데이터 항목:

++++++++

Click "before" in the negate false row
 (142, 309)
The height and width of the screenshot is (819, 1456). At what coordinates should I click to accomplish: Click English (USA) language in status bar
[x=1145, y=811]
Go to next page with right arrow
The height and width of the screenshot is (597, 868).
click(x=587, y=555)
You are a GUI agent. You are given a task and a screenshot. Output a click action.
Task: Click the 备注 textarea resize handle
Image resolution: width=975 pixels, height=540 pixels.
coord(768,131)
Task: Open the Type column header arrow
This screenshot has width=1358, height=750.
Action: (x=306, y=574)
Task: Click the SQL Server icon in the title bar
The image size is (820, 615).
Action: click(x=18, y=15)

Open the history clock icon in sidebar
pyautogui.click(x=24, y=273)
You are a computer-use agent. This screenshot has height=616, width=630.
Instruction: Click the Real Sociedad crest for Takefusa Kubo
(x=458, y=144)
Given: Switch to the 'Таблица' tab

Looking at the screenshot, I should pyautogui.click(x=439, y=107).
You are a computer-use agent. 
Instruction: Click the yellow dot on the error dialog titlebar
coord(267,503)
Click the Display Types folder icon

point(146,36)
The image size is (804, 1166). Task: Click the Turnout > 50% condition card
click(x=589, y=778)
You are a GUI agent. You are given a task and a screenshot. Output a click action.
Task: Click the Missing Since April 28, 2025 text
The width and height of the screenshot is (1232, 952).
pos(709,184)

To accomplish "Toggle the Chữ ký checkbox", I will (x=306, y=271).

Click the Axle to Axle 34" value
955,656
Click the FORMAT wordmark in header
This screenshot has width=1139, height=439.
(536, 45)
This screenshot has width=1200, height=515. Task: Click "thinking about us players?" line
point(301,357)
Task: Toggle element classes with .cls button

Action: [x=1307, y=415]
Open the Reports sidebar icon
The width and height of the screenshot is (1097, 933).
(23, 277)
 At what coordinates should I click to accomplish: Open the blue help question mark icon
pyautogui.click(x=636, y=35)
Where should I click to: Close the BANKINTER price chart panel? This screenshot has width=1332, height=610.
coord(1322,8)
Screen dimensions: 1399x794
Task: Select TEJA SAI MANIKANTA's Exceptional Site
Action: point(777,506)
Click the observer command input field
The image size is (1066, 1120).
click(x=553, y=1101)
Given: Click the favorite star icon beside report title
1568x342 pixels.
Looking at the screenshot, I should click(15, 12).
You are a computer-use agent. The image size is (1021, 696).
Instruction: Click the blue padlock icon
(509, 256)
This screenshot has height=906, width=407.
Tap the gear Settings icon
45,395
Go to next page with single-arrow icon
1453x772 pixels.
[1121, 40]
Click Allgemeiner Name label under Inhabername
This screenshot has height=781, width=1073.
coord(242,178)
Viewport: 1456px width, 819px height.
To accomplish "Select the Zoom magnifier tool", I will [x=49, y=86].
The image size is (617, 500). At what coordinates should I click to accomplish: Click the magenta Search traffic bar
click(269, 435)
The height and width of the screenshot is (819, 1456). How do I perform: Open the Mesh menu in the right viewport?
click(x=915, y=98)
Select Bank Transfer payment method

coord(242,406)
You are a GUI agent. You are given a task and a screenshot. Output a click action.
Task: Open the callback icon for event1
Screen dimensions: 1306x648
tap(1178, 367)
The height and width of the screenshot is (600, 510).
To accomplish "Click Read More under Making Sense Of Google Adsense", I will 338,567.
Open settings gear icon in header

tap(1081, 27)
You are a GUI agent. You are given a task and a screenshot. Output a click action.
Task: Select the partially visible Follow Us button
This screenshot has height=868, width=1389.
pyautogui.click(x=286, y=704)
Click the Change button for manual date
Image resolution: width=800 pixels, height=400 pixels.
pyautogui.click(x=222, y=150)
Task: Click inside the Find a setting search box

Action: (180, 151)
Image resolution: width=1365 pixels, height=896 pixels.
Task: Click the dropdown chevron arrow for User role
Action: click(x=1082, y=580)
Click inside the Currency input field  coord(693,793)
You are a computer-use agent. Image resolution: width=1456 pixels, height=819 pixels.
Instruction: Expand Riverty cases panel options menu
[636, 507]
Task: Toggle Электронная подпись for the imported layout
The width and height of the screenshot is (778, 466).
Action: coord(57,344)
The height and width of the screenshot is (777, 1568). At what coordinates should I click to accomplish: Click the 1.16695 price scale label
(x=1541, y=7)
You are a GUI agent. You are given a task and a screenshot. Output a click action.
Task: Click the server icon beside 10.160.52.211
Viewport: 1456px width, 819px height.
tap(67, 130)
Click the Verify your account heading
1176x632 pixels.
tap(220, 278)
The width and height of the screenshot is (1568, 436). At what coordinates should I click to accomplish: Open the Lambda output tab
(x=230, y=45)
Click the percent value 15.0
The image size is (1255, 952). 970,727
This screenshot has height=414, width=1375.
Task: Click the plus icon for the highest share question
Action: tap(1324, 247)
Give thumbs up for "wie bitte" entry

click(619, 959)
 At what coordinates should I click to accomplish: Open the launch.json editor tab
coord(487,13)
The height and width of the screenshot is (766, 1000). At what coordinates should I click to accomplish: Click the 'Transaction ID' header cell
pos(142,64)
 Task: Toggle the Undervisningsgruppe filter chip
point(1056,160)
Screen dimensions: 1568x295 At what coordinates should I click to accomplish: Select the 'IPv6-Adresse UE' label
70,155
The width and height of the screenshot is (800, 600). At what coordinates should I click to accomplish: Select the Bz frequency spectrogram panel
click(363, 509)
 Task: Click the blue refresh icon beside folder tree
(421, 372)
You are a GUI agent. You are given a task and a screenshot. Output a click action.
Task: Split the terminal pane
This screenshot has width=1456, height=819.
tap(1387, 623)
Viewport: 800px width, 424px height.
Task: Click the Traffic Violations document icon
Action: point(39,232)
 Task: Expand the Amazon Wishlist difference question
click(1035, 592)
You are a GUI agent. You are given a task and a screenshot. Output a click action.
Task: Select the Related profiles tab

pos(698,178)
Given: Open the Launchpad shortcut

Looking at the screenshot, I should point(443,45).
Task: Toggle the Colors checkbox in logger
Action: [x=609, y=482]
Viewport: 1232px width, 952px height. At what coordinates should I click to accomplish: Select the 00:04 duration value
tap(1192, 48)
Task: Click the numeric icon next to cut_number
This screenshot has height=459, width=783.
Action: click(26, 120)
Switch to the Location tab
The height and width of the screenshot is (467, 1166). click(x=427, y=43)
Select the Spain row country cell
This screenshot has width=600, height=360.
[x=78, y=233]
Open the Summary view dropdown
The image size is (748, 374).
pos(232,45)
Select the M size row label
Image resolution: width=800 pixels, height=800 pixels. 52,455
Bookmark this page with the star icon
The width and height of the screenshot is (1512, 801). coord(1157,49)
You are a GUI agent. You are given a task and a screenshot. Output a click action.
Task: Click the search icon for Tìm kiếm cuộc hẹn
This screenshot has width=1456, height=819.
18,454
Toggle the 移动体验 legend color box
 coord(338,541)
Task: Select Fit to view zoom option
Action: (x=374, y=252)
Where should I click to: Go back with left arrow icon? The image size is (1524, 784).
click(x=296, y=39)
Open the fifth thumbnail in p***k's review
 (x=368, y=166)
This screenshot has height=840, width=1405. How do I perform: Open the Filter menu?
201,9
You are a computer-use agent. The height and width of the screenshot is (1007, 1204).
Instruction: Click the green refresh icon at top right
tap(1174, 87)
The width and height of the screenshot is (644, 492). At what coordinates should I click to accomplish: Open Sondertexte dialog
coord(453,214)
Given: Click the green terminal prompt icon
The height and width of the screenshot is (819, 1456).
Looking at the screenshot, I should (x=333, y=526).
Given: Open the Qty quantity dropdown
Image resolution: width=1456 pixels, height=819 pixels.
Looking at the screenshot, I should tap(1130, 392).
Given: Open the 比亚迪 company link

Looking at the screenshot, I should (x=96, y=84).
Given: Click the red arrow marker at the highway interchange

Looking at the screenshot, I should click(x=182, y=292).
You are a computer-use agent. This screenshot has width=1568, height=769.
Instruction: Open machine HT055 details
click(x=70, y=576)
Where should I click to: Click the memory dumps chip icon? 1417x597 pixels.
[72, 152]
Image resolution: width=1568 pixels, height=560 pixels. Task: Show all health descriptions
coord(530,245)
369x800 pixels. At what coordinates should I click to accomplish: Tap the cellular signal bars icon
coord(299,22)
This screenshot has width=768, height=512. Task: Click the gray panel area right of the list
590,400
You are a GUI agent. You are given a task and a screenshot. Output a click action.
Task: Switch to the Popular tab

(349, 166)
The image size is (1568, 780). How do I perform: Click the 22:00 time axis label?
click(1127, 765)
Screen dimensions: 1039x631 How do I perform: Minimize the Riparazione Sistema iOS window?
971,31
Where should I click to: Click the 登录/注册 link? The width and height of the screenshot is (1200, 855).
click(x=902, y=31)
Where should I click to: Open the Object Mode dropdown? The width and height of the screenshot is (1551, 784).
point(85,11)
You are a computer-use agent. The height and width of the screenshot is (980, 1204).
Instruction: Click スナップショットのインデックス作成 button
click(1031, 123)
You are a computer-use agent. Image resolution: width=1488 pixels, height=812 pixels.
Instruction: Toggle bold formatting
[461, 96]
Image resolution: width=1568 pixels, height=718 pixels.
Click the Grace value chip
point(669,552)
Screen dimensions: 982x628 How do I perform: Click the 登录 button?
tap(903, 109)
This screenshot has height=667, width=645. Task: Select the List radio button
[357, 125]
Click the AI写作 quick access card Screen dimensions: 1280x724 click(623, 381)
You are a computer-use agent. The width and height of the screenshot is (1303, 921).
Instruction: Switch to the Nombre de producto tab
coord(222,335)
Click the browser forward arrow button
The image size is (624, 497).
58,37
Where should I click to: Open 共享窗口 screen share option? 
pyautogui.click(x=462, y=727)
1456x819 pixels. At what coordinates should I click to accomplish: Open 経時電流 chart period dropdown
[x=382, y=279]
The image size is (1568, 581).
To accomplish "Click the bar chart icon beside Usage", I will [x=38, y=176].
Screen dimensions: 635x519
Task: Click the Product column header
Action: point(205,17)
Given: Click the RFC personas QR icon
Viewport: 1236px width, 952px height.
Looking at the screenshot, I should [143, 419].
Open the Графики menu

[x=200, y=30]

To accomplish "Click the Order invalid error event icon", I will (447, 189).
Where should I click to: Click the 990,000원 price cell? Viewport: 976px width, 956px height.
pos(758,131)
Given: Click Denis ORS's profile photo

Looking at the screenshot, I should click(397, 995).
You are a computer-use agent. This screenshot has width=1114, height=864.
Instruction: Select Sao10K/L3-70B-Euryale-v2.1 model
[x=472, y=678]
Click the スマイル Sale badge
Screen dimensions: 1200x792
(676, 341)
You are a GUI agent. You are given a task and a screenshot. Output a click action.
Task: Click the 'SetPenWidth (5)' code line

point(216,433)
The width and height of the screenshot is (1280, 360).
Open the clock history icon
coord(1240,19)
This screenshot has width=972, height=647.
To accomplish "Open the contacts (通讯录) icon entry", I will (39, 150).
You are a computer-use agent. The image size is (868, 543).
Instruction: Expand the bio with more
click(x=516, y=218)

++++++++

요구 사항:
위 항목 중 "The image size is (1568, 581)." 문구가 있는 줄에서 시작해 "Action: point(205,17)" 문구가 있는 줄에서 끝나는 부분을 빈 줄은 빼고 한 줄당 문자열 하나씩 담은 JSON 목록으로 바꿔 주세요.

전체 답안:
[
  "The image size is (1568, 581).",
  "To accomplish \"Click the bar chart icon beside Usage\", I will [x=38, y=176].",
  "Screen dimensions: 635x519",
  "Task: Click the Product column header",
  "Action: point(205,17)"
]